Mutation Spectrum of the Phenylalanine Hydroxylase Gene in Phenylketonuria Patients in Golestan Province, Iran

Abstract

Background. As an autosomal recessive disease, phenylketonuria (PKU) is caused by deficiency in phenylalanine hydroxylase (PAH) gene. The incidence of different mutations in phenylalanine hydroxylase is associated with differences in race and ethnicity. The aim of this study is to investigate the mutation spectrum in hotspot region of PAH gene in PKU patients. Materials and Method. For this purpose, we studied exons 6, 7, 10–11 and 12 and adjacent flanking regions of PAH gene from a total of 26 unrelated hyperphenylalaninemia patients (13 males and 13 females) in Golestan province using PCR-sequencing method.
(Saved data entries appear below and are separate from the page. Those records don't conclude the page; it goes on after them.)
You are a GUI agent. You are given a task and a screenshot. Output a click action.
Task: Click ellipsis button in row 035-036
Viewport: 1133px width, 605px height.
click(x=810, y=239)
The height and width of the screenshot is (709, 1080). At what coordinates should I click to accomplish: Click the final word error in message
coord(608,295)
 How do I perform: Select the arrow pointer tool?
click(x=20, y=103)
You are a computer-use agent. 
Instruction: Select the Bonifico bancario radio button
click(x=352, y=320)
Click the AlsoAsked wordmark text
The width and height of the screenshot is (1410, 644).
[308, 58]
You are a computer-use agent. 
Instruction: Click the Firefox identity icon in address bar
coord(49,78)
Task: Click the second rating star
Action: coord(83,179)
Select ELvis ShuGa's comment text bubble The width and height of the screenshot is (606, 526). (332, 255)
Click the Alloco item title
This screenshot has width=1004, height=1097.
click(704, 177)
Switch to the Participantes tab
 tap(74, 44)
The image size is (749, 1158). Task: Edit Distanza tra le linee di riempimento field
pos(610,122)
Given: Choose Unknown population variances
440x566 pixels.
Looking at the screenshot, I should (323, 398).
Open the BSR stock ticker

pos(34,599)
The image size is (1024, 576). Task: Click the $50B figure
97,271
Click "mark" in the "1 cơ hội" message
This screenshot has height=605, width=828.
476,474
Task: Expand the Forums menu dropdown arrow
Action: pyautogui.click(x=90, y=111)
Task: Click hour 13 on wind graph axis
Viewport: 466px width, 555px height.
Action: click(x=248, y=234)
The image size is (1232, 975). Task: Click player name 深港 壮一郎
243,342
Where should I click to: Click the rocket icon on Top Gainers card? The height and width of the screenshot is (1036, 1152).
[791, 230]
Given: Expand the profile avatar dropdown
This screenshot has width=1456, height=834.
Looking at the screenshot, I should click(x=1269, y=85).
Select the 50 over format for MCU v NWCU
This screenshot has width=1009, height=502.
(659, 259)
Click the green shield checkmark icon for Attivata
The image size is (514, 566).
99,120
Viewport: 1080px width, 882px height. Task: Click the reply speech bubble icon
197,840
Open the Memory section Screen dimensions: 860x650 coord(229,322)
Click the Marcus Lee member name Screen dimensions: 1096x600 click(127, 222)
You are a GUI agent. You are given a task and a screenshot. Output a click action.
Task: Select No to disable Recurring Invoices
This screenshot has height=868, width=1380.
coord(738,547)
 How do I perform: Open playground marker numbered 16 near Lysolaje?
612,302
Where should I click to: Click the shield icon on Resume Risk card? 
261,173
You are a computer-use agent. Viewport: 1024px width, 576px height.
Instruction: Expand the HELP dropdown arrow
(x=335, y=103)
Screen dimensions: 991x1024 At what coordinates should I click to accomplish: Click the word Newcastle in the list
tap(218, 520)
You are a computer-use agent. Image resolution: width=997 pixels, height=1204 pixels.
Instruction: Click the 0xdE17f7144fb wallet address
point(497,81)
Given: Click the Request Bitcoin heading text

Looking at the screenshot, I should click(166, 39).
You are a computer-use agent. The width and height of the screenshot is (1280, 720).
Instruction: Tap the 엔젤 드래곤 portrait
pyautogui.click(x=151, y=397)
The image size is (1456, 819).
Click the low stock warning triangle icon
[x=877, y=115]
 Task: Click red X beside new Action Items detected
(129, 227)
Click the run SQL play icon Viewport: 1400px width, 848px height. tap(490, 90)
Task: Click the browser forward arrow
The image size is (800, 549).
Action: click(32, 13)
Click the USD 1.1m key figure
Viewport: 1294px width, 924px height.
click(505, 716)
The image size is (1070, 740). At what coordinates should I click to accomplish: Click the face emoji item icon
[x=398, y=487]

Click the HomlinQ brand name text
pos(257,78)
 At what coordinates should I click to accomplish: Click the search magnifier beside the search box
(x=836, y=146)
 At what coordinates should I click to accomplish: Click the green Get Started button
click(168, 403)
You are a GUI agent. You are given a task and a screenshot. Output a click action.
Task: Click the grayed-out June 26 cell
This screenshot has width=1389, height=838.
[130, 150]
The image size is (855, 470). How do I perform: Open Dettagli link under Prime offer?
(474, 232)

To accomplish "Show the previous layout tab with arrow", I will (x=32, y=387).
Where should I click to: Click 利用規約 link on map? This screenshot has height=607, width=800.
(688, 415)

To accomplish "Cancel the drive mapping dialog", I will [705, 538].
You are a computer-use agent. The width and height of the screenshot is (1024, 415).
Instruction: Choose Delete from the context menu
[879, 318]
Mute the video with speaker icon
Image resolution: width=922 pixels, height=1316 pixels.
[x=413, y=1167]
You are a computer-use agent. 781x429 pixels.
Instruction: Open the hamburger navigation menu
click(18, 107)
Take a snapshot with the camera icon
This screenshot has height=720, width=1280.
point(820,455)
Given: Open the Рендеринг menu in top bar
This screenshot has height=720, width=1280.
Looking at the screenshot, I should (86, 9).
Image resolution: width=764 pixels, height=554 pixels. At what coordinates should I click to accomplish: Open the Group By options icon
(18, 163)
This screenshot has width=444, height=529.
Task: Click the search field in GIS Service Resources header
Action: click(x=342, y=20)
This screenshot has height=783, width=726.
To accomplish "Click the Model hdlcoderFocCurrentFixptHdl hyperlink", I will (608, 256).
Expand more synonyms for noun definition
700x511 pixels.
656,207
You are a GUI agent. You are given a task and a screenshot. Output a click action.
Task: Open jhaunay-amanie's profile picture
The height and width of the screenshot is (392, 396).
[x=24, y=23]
Results. Among 26 analyzed patients, 11 distinct mutations were found in combinations of 18 genotypes. A mutation detection rate of 64% was achieved. The high heterogeneity of PKU was reported in this study. The most prevalent mutations were IVS10-11G>A (19.23%), followed by IVS11+1G>C, p.P416HfsX36 and p.R261Q which accounted for 66.67% of mutant alleles. IVS9-1G>T and p.P416HfsX36 are novel mutations. Exonic polymorphisms L385L and Q232Q and intronic polymorphisms IVS10+155T>C, IVS10+156T>G, and IVS10-193G>C were found to have high frequency. Conclusion. A mutation spectrum with high frequency was predicted in Northern region of Iran due to its ethnic heterogeneity. Furthermore, it seems that the presence of some mutations in Golestan province indicates gene flow between Iran and the neighboring countries.